Au total, quatre emplois de magistrats étant par ailleurs
créés en vue de la réforme du Conseil supérieur de
la magistrature et un emploi supplémentaire créé à
Mayotte pour assurer la présidence de la Commission de révision
des actes de l'état-civil mise en place dans cette collectivité,
seules 34 créations de postes seront spécifiquement
affectées au renforcement des effectifs des cours d'appel
en vue de
contribuer à la résorption des stocks, contre une soixantaine
l'an dernier.
Même si Mme Elisabeth Guigou, garde des Sceaux, a
précisé au cours de son audition devant votre commission des Lois
que les 178 autres créations d'emplois prévues ne
mobiliseraient pas entièrement les magistrats concernés et
seraient donc pour partie affectées au renforcement des moyens de
travail courant dans les tribunaux de grande instance, il n'en demeure pas
moins que les très nombreuses créations d'emplois de magistrats
prévues par le projet de loi de finances pour 2000 ne permettront pas
toutes de soulager le juridictions surchargées.
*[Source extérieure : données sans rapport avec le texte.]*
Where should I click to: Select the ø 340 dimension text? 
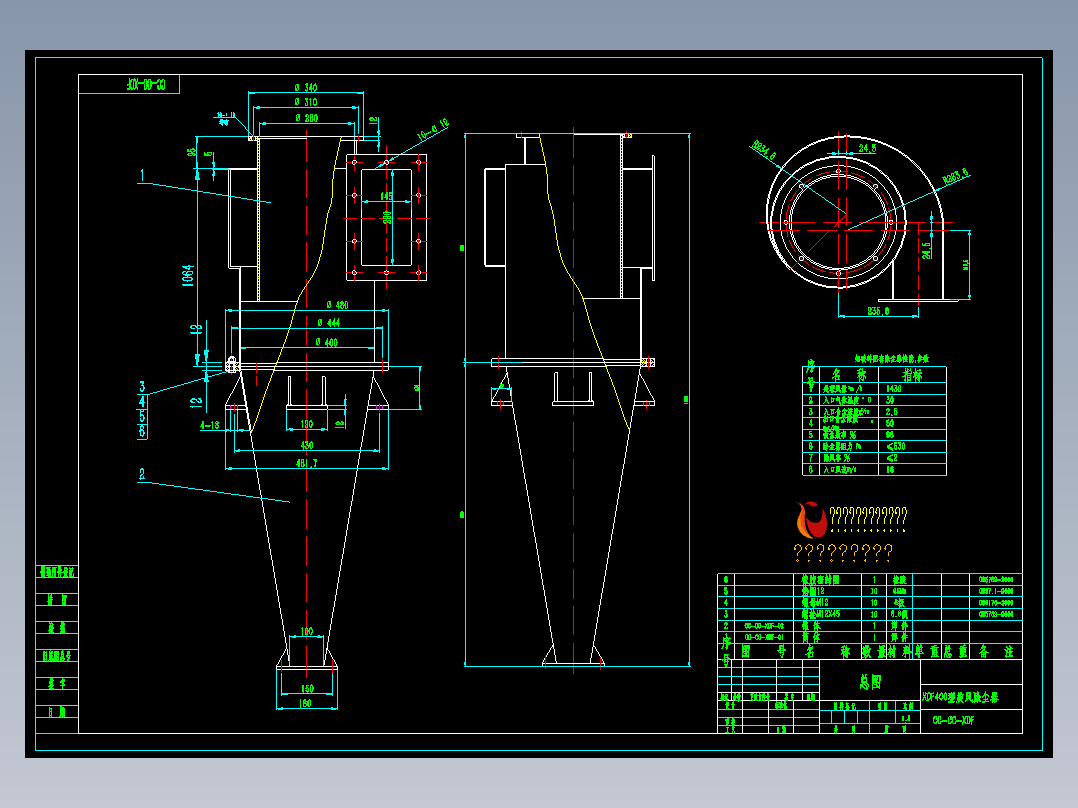(x=306, y=87)
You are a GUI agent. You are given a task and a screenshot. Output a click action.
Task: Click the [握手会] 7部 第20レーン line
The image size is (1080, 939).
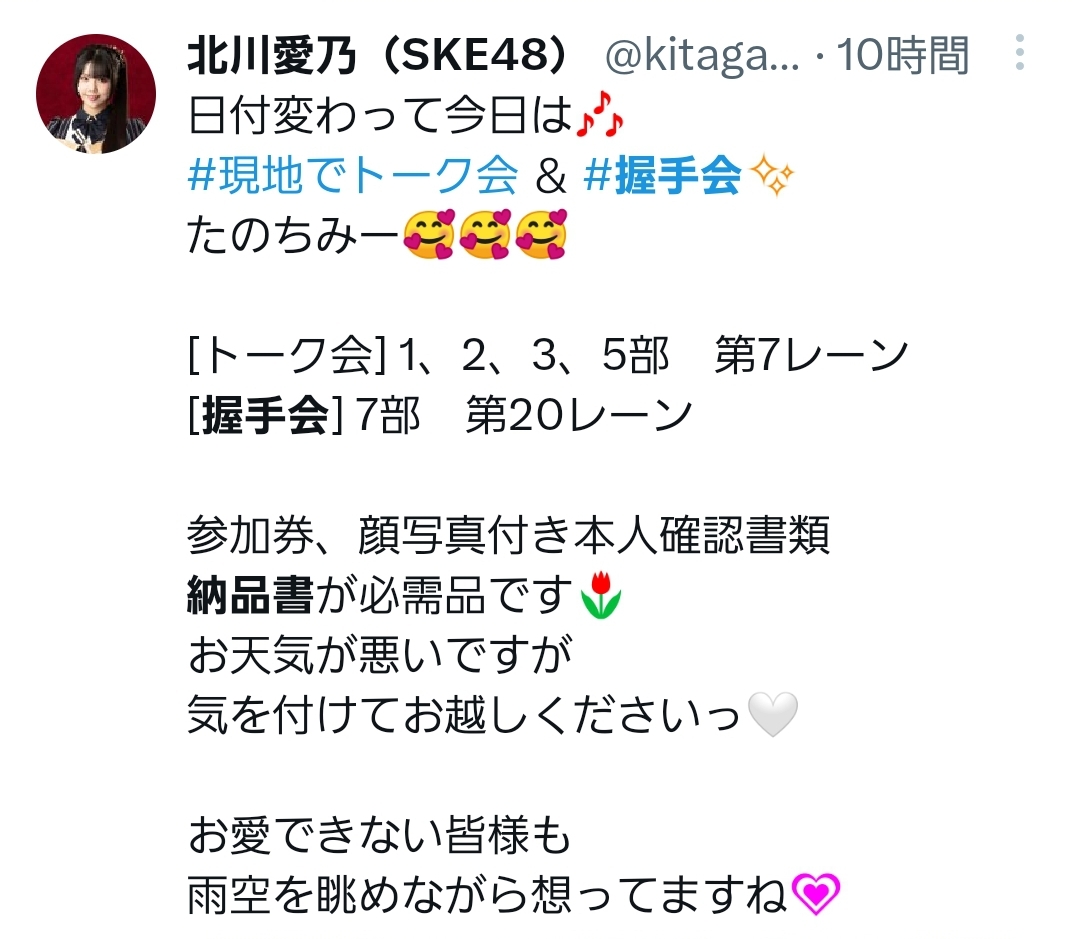(x=439, y=415)
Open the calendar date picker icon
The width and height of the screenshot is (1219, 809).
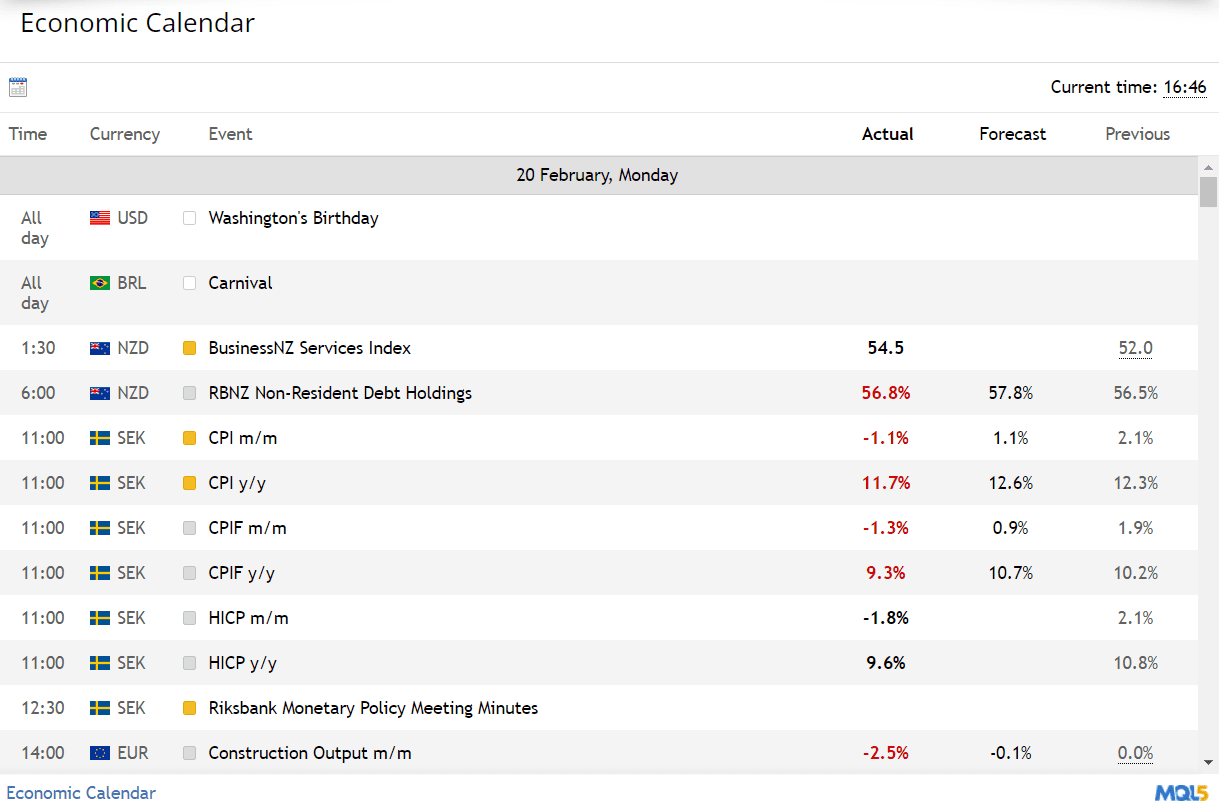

Il en sera d'ailleurs de
même des créations d'emplois de greffiers puisqu'une bonne part de
ces nouveaux emplois sont notamment destinés à la réforme
du contentieux de la liberté.
Au cours de l'examen des crédits en commission, MM. Jean-Jacques Hyest
et Jacques Peyrat ont estimé que, compte tenu des importants besoins
liés à la mise en oeuvre des réformes, les
créations de postes seraient insuffisantes pour améliorer le
fonctionnement de la justice au quotidien.